According to the exporters, none of the four airports in the State has been included in the operations of foreign, ad-hoc and pure non-scheduled freighter charter services and this would instead lead them to depend on neighbouring airports for fulfilling their export commitments.

The new policy is likely to affect exports from the State especially in the absence of domestic cargo and specialized cargo flights from the State. Kerala exports 150-200 tonnes of fruits and vegetables from the four airports in the State on a daily basis, the sources said.

Spike in Costs

Consequently, this would drive cost of exports from Kerala to increase, as the exporting community has to move their cargo to Bengaluru or Chennai, which will be time consuming and expensive, said Munshid Ali, Head of Export Grievance Cell of Calicut Chamber of Commerce and Industry.

Mr Ali also highlighted the point that the operations of pure non-scheduled freighter charter service flights are restricted to six airports — Bengaluru, Chennai, Delhi, Kolkatta, Hyderabad and Mumbai.

Thus, the agri products from Kerala are feared to lose their competitive advantage to the Philippines, Sri Lanka, Thailand commodities in the Gulf markets.
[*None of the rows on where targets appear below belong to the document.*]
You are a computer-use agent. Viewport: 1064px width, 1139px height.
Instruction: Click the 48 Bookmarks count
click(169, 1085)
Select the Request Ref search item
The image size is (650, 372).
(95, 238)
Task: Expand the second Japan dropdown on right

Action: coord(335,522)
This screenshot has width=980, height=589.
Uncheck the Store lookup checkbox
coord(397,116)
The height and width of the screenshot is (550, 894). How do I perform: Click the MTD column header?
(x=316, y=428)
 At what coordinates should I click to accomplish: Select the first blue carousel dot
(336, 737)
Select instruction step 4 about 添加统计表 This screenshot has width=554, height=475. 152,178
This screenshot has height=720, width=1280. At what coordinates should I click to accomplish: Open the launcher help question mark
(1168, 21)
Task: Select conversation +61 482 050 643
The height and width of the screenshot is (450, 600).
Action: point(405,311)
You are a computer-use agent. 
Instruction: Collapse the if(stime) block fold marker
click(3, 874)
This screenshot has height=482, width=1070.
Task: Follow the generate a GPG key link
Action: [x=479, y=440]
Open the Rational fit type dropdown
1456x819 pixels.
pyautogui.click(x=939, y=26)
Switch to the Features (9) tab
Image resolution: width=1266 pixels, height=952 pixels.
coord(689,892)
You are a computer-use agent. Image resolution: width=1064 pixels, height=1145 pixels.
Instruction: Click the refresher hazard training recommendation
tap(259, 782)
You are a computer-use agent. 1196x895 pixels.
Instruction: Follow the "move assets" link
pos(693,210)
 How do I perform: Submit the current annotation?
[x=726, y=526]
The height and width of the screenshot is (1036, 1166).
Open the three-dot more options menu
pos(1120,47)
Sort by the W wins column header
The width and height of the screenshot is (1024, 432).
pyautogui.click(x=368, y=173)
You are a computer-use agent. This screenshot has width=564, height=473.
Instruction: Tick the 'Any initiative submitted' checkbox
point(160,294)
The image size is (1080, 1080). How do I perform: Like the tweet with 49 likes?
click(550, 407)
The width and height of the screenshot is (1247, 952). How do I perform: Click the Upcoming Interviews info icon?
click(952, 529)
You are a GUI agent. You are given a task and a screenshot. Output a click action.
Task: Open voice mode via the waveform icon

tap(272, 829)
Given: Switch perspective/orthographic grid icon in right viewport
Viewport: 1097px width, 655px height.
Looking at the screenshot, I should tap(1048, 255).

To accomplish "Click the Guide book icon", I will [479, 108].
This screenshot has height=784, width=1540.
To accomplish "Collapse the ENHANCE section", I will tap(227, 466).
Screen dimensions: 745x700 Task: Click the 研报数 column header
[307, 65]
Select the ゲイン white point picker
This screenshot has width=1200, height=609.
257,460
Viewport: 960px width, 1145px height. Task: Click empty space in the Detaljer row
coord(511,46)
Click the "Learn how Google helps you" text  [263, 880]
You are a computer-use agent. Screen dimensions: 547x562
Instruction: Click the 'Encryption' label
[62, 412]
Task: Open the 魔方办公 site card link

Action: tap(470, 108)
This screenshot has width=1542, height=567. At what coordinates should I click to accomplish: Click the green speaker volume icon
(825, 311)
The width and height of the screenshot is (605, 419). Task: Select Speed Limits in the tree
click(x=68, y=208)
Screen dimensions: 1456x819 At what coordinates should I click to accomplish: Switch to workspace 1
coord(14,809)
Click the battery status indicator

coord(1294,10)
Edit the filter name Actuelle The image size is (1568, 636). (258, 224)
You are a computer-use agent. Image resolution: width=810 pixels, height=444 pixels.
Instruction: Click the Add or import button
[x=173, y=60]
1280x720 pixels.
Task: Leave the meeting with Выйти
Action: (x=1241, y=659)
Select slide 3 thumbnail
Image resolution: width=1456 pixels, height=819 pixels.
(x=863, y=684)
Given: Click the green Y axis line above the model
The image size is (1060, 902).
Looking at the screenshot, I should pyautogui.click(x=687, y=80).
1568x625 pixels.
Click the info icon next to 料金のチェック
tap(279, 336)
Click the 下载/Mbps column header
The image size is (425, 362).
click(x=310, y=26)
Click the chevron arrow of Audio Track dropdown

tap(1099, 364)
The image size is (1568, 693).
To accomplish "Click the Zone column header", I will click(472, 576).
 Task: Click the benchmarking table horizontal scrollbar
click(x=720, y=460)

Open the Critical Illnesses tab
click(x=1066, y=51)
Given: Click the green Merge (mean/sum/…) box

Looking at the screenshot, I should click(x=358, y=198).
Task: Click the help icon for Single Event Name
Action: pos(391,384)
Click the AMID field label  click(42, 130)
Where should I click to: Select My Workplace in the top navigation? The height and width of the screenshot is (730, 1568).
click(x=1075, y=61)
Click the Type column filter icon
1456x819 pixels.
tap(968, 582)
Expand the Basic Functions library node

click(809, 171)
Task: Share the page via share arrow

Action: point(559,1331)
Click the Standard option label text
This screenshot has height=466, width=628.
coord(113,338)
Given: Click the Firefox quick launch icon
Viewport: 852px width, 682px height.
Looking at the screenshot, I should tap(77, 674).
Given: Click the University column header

This would adversely impact farming communities as exporters have tied up with them for supply. The State government will also lose a portion of its revenue by way of GST on various services, he added.

The exporting fraternity here depends mainly on the Gulf markets with options of existing passenger flights with a cargo space for 15 tonnes; special cargo flights operated by Emirates to Dubai, Saudi Arabia, Oman with weekly two service; and ad-hoc operations after Covid by replacing the seats of the existing passenger flights.

Exploring Mode of Sea

In the absence of cargo flights, Subair Kolakkadan, the chamber president, said that a consortium of exporters association have been successful  in despatching five reefer containers by sea in association with Sharjah International Free Zone Authority, UAE and Oman Chamber of Commerce

The movement of exports from the State is facing hurdles after some foreign carrier airlines ceased operations. The dependence on passenger flights has already added to the cost of exports to West Asia by around INR 160-170 per kg against the normal rate of INR 60-70.

Various chambers of commerce in the State have taken up the matter with the Centre to include Kerala airports in the new policy.

However, the policy objective of the open sky policy as shared by sources is to encourage domestic cargo flights from India.